2016-02-05 147 views
0

我正在尝试使用Pyspark编写Spark RDD到Hbase表。该RDD看起来像下面 使用打印rdd.take(rdd.count())命令保存pyspark rdd到hbase引发属性错误

[Decimal('0.39326837'), Decimal('0.03643601'), Decimal('0.06031798'), Decimal('0.08885452')] 

当我尝试写使用功能的RDD到HBase的表saveRecord

def SaveRecord(tx_fee_rdd): 
    host = 'localhost' #sys.argv[1] 
    table = 'tx_fee_table' #needs to be created before hand in hbase shell 
    conf = {"hbase.zookeeper.quorum": host, 
      "hbase.mapred.outputtable": table, 
      "mapreduce.outputformat.class": "org.apache.hadoop.hbase.mapreduce.TableOutputFormat", 
      "mapreduce.job.output.key.class": "org.apache.hadoop.hbase.io.ImmutableBytesWritable", 
      "mapreduce.job.output.value.class": "org.apache.hadoop.io.Writable"} 
    keyConv = "org.apache.spark.examples.pythonconverters.StringToImmutableBytesWritableConverter" 
    valueConv = "org.apache.spark.examples.pythonconverters.StringListToPutConverter" 
    #row key id,id, cfamily=tx_fee_col,column_name = tx_fee, column_value=x 
    datamap = tx_fee_rdd.map(lambda x: ("tx_fee_col","tx_fee",x)) 
    datamap.saveAsNewAPIHadoopDataset(conf=conf,keyConverter=keyConv,valueConverter=valueConv) 

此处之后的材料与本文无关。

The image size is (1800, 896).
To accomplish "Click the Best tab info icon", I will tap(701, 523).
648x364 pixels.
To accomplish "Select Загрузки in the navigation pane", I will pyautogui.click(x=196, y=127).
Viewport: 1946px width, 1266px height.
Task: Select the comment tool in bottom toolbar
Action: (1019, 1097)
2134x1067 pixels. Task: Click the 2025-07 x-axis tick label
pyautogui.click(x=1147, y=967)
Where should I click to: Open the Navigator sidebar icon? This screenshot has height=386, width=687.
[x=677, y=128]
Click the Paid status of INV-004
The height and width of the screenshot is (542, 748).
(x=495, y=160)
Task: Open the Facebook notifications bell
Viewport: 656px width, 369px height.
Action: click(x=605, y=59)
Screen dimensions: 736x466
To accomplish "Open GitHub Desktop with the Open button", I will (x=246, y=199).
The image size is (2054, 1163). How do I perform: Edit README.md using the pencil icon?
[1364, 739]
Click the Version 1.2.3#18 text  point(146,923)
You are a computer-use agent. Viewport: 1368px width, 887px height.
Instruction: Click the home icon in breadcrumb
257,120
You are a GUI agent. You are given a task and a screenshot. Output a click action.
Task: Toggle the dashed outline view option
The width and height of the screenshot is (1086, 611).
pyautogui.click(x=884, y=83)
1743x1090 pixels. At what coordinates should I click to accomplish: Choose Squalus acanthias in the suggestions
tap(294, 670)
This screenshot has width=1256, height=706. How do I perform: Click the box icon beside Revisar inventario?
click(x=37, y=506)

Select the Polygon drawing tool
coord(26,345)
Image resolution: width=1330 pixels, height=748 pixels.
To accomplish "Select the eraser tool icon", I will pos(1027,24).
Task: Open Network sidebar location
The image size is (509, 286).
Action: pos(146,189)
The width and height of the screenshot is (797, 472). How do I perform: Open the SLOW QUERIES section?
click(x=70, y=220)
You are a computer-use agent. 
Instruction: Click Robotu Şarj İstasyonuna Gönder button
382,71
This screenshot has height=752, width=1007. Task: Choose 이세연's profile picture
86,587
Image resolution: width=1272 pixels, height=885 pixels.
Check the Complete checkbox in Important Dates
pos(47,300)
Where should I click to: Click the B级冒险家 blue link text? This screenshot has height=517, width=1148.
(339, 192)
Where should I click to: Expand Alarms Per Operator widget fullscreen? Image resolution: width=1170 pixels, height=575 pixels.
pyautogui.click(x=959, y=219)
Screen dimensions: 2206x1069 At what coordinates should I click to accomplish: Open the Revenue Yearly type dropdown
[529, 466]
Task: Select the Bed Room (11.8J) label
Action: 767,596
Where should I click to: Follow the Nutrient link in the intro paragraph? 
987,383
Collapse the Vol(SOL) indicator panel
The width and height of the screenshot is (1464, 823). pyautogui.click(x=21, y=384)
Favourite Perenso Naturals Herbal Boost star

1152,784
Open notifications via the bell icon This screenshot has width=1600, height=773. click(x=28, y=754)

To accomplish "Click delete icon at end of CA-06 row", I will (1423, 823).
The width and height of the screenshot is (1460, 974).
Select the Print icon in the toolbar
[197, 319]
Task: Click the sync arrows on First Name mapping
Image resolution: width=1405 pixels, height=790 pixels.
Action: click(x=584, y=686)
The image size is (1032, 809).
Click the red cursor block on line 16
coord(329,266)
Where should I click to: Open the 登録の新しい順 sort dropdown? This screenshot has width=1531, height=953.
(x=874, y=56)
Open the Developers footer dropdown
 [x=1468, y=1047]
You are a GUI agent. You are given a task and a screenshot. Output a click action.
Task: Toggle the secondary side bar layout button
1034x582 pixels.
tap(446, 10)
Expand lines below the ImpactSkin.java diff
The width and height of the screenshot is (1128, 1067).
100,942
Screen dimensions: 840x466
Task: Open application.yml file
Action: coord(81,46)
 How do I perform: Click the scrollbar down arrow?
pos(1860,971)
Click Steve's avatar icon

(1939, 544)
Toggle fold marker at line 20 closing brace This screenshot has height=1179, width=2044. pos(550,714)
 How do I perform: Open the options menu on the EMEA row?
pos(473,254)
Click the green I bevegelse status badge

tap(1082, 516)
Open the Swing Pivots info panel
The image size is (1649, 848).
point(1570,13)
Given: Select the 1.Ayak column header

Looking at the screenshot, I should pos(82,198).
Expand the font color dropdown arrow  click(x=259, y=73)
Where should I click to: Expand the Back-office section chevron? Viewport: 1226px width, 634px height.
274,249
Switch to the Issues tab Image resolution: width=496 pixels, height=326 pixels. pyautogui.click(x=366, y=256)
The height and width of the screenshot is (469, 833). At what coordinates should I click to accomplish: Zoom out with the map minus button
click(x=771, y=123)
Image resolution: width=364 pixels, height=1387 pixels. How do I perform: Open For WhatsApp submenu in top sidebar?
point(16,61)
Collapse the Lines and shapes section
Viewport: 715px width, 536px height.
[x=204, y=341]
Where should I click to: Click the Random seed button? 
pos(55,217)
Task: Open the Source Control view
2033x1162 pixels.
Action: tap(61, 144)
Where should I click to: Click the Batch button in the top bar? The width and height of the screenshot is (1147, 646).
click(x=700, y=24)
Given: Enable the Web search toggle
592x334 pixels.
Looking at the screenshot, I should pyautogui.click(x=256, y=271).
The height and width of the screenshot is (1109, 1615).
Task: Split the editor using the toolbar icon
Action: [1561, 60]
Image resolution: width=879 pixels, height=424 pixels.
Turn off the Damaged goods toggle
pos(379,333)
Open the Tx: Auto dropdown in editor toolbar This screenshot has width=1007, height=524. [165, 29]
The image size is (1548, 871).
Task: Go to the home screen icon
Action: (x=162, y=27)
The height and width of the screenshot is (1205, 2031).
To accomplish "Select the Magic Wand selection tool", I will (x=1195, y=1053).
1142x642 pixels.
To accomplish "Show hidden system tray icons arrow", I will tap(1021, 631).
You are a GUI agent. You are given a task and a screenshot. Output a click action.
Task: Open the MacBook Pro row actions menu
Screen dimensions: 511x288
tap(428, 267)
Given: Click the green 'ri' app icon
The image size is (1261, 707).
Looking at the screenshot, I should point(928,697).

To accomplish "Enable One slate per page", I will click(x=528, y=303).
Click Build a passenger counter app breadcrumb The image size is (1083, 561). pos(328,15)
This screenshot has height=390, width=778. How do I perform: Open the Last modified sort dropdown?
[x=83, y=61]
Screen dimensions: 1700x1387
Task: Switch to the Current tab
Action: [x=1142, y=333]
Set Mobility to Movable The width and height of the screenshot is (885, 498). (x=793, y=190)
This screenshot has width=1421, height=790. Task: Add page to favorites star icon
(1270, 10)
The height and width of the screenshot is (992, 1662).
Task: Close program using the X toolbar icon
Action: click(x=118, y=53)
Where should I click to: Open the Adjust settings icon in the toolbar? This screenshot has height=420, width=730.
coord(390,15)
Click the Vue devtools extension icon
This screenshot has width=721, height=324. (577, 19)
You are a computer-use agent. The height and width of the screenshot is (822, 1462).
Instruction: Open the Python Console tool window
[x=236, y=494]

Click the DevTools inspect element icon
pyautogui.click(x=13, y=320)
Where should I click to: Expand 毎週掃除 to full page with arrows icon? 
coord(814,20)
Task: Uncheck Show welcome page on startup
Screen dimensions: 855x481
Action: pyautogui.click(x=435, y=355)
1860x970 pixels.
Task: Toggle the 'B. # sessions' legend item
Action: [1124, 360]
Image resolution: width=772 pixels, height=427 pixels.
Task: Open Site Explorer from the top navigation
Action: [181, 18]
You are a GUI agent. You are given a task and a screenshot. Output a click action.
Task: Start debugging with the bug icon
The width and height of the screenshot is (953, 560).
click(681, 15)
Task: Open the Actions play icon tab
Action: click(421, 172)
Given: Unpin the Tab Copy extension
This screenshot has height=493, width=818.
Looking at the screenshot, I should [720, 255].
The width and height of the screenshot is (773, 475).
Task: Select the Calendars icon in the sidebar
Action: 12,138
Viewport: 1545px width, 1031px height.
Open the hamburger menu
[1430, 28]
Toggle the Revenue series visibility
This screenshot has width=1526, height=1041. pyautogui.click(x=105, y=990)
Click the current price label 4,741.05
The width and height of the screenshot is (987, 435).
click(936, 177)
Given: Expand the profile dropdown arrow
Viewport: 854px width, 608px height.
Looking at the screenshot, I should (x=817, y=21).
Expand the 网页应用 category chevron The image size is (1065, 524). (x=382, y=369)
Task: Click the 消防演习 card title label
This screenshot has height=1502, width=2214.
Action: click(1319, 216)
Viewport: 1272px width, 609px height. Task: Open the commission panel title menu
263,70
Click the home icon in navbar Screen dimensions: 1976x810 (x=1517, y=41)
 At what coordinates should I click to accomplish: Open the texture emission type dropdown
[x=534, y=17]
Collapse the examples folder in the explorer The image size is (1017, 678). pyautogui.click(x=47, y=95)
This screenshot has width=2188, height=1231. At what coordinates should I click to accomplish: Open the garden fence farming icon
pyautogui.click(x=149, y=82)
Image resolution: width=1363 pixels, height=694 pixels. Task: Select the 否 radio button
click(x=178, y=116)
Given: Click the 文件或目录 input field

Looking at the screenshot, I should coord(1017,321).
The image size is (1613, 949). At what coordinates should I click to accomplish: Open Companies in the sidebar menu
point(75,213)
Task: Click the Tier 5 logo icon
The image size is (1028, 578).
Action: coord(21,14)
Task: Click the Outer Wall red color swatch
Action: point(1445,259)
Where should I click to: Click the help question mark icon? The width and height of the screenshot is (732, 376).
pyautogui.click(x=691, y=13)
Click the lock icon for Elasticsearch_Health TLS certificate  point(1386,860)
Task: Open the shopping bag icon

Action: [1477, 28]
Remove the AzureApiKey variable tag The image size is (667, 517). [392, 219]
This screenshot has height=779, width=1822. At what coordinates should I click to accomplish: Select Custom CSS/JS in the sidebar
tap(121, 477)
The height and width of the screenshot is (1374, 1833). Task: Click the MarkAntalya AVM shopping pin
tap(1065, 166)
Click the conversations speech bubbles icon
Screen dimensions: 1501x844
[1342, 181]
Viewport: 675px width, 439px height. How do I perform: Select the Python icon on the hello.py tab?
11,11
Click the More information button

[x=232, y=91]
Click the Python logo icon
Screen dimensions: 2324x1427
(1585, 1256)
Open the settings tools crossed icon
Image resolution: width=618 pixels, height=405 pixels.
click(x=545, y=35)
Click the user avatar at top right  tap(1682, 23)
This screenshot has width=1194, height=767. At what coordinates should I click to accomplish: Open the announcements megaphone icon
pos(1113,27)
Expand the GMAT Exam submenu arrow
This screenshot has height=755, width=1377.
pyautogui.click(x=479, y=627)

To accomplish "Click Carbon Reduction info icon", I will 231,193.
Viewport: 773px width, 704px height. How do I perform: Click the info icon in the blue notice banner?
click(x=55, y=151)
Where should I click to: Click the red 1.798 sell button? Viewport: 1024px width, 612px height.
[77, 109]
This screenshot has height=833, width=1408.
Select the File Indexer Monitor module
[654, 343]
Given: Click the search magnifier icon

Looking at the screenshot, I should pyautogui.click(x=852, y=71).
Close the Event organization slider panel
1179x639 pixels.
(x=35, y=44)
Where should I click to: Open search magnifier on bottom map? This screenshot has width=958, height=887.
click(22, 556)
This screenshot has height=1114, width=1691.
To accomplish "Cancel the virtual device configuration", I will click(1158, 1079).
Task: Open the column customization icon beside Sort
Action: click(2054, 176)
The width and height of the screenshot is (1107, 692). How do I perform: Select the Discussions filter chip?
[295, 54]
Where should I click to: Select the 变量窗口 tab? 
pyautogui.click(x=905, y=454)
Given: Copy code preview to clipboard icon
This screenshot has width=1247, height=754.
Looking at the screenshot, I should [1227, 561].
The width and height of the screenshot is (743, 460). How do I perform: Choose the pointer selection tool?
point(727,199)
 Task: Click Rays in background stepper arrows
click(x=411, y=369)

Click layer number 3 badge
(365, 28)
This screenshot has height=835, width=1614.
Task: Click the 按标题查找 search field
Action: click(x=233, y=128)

tx_fee_rdd.foreach(SaveRecord) 

我得到的以下错误

AttributeError: 'Decimal' object has no attribute 'map' 

如何处理此问题?

继@ zeros323建议,我收到以下错误

Traceback (most recent call last): 
    File "/home/ubuntu/unix_practice/bcrpc/bitcoin-inspector-webserver/bitcoin/bctxfee_text3.py", line 66, in <module> 
    SaveRecord(tx_fee_rdd) 
    File "/home/ubuntu/unix_practice/bcrpc/bitcoin-inspector-webserver/bitcoin/bctxfee_text3.py", line 29, in SaveRecord 
    datamap.saveAsNewAPIHadoopDataset(conf=conf,keyConverter=keyConv,valueConverter=valueConv) 
    File "/usr/local/spark/python/lib/pyspark.zip/pyspark/rdd.py", line 1348, in saveAsNewAPIHadoopDataset 
    File "/usr/local/spark/python/lib/py4j-0.8.2.1-src.zip/py4j/java_gateway.py", line 538, in __call__ 
    File "/usr/local/spark/python/lib/py4j-0.8.2.1-src.zip/py4j/protocol.py", line 300, in get_return_value 
py4j.protocol.Py4JJavaError: An error occurred while calling z:org.apache.spark.api.python.PythonRDD.saveAsHadoopDataset. 
: org.apache.spark.SparkException: RDD element of type [Ljava.lang.Object; cannot be used 
    at org.apache.spark.api.python.SerDeUtil$.pythonToPairRDD(SerDeUtil.scala:237) 
    at org.apache.spark.api.python.PythonRDD$.saveAsHadoopDataset(PythonRDD.scala:801) 
    at org.apache.spark.api.python.PythonRDD.saveAsHadoopDataset(PythonRDD.scala) 
    at sun.reflect.NativeMethodAccessorImpl.invoke0(Native Method) 
    at sun.reflect.NativeMethodAccessorImpl.invoke(NativeMethodAccessorImpl.java:62) 
    at sun.reflect.DelegatingMethodAccessorImpl.invoke(DelegatingMethodAccessorImpl.java:43) 
    at java.lang.reflect.Method.invoke(Method.java:498) 
    at py4j.reflection.MethodInvoker.invoke(MethodInvoker.java:231) 
    at py4j.reflection.ReflectionEngine.invoke(ReflectionEngine.java:379) 
    at py4j.Gateway.invoke(Gateway.java:259) 
    at py4j.commands.AbstractCommand.invokeMethod(AbstractCommand.java:133) 
    at py4j.commands.CallCommand.execute(CallCommand.java:79) 
    at py4j.GatewayConnection.run(GatewayConnection.java:207) 
    at java.lang.Thread.run(Thread.java:745) 
+0

一个工作代码不应该-ve代表没有正当理由。每个人都不能完全说英语,也不能很好地表达自己的问题。让我们成为一个热情的社区。 – user2979872

+0

如果我可能会问,你如何提交这个脚本?你需要下载一个特定的jar吗? –

回答

2

foreach个人记录操作,因此接收Decimal对象不RDD秒。你不能映射这些更不用说使用saveAsNewAPIHadoopDataset方法。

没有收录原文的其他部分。